CHARLOTTE, N.C. -- The step-sister of a missing North Charlotte teen, who is presumed dead, said Saturday that her brother ran away from home.
Delvonte Tisdale’s father, Anthony, told police he last saw his son Sunday night.
Monday night – just hours after Anthony Tisdale reported his son missing -- the shirtless, shoeless body of a young man was found in an upscale neighborhood in the Boston suburb of Milton, Massachusetts.
Milton police said the body was mangled beyond recognition, but a lunch pass in the pocket of the man’s jeans had Delvonte Tisdale’s name on it.
Neither Charlotte-Mecklenburg nor Milton police can confirm the body is Tisdale’s, but a CMPD investigator told NewsChannel 36 Saturday that they are almost certain it is.
The teen had just moved to Charlotte with his family this past summer, and Tisdale was enrolled in North Mecklenburg High School.
He was a member of the school’s Air Force Jr. ROTC program.
Tisdale’s step-sister, who asked not to be named, said Tisdale didn’t want to be in the military and didn’t like living in North Carolina.
She said Tisdale and his father fought often. “He and his real father used to get into fights, fist fights,” she said.
She said Tisdale and his father fought before he left.
She also said he was headed back to Baltimore to live with her or one of his many brothers and sister or other extended family members in the area.
She said he had gotten a ride with two friends, but she didn’t know them or where they were going, or how her brother ended up near Boston.
Thursday night, she posted on her Facebook page, “Today is the worst day of my life.
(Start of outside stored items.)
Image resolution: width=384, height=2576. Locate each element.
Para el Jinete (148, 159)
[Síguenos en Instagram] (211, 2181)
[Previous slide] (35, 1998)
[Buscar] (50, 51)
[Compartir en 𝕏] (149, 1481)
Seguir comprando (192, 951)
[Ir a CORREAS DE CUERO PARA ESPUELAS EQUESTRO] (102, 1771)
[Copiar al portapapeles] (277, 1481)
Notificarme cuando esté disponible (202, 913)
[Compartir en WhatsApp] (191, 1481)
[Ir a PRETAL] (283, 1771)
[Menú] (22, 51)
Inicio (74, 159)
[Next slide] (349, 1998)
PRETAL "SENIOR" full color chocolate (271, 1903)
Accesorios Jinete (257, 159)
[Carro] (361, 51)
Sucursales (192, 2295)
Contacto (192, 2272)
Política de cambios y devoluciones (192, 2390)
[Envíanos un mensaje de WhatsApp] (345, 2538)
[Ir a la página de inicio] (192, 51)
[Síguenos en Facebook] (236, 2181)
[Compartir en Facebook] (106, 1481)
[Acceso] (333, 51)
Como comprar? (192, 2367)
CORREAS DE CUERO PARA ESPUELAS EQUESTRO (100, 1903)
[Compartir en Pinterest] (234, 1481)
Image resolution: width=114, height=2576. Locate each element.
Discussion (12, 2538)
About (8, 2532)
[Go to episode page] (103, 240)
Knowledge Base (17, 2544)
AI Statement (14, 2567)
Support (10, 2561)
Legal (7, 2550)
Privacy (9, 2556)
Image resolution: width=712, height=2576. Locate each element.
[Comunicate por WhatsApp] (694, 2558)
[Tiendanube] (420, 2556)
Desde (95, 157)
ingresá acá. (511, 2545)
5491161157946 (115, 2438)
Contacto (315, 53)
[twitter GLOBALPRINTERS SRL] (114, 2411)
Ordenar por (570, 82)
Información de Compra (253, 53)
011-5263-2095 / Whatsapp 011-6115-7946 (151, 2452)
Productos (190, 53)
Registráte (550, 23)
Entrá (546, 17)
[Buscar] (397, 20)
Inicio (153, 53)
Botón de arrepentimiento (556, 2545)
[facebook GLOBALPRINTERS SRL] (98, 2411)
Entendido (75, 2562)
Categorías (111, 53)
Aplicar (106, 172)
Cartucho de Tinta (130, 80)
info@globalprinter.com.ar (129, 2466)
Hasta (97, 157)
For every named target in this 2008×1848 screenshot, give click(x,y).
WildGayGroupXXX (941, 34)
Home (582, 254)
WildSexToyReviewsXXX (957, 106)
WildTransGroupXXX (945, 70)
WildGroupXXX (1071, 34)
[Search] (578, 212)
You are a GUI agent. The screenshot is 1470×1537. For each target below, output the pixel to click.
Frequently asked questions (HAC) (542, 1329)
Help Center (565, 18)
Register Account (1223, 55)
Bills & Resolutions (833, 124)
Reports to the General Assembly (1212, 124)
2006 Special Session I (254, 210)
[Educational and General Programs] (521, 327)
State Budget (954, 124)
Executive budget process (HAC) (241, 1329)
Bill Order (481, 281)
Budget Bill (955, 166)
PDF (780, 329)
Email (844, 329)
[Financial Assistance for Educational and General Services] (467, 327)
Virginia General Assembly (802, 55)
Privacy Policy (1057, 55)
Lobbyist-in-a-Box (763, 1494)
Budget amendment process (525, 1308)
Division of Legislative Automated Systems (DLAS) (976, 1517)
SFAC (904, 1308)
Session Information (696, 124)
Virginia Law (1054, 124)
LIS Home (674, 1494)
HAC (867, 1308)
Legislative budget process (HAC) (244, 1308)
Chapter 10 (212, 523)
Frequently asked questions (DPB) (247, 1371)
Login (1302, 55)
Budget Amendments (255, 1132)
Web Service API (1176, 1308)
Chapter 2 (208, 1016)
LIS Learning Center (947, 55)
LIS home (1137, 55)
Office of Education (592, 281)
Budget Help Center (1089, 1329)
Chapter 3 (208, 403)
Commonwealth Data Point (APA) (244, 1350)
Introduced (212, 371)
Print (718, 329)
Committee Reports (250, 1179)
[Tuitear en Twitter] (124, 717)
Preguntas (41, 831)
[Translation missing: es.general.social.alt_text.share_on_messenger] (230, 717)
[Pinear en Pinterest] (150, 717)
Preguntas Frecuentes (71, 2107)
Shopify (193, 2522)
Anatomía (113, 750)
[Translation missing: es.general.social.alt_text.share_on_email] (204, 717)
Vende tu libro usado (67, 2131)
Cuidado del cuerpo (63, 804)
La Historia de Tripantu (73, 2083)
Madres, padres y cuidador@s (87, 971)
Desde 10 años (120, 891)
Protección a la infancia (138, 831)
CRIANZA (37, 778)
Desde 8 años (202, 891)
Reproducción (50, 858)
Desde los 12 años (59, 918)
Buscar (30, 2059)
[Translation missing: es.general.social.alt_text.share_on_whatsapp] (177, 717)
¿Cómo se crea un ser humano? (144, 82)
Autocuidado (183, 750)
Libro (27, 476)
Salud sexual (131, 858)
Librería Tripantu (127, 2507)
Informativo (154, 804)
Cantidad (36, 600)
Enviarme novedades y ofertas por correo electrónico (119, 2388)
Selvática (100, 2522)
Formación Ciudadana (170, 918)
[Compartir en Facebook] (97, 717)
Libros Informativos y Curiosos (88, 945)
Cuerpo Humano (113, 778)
I just found out my brother Delvonte Tisdale was found dead.”
Tisdale’s step-sister says her mother and Tisdale’s mother are both “heartbroken .. and can’t stop crying.”
Even though Tisdale has a large extended family of step-siblings and half-siblings, the woman says they are a close-knit family of more than a dozen children who consider themselves brothers and sisters.
Investigators returned to Anthony Tisdale’s north Charlotte home Saturday, and Delvonte Tisdale’s mother, Jonette Washington, also drove down from Maryland to talk to them.
The detectives said little about the case, other than they talked to “lots” of people on Saturday, and that there were several detectives on the case.
Investigators from Milton are also in Charlotte to try to piece together a timeline and confirm if the body found Monday is Delvonte Tisdale’s.
Two North Meck students who ride the bus with Tisdale shook their heads when they talked about Tisdale’s disappearance and apparent death.
“It’s kind of shocking to me,” said Brandon Lockhart, a senior at North Meck. “He was a cool kid, never bothered anybody. He just kept to himself -- just a normal teenager.” His brother Melvin, a junior, agreed. “I just hope they find out what happened, because it’s just kind of scary right here.”
Neighbor Carol Brinson said she spoke to Delvonte Tisdale and his father often, and they seemed like a nice family. She said the teen was quiet and polite, and always talked with respect.
“It’s bizarre -- just so bizarre what happened to this young man,” said Brinson. “..how he could be in Charlotte one minute and then in the Boston area the next when they found him.”
She went on: “That’s why this is so shocking -- not that things don't happen to good kids but that it happened to a human being, and he was just a s sweet guy,” she said.